(Dataset entries Opens)

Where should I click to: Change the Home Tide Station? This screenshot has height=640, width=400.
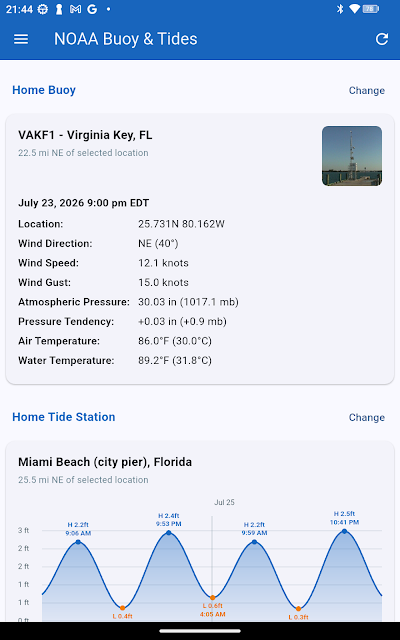pyautogui.click(x=367, y=418)
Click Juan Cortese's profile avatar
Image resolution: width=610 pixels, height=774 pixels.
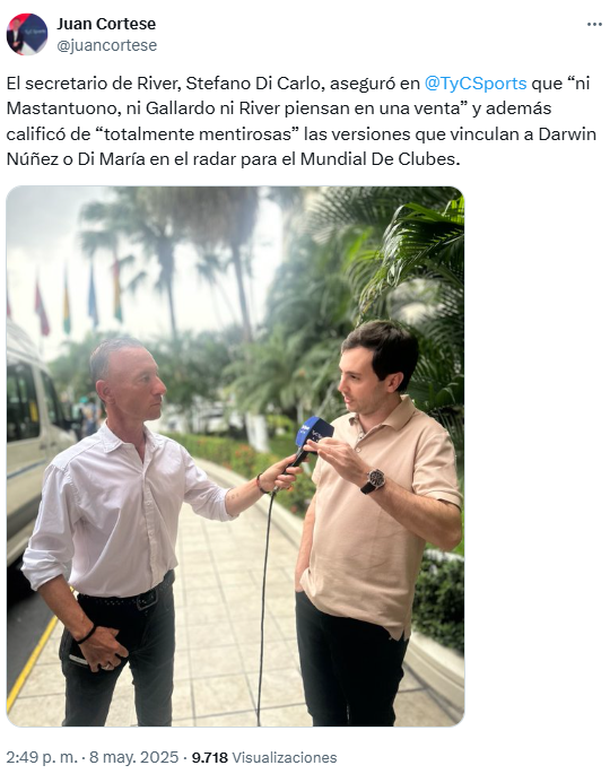27,34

(Dataset entries Closes)

» Your task
Hand back the records above exactly as they are, pictures excluded.

» Answer to this exercise
Where should I click to: Change the Home Tide Station? This screenshot has height=640, width=400.
pyautogui.click(x=367, y=418)
Click Juan Cortese's profile avatar
Image resolution: width=610 pixels, height=774 pixels.
27,34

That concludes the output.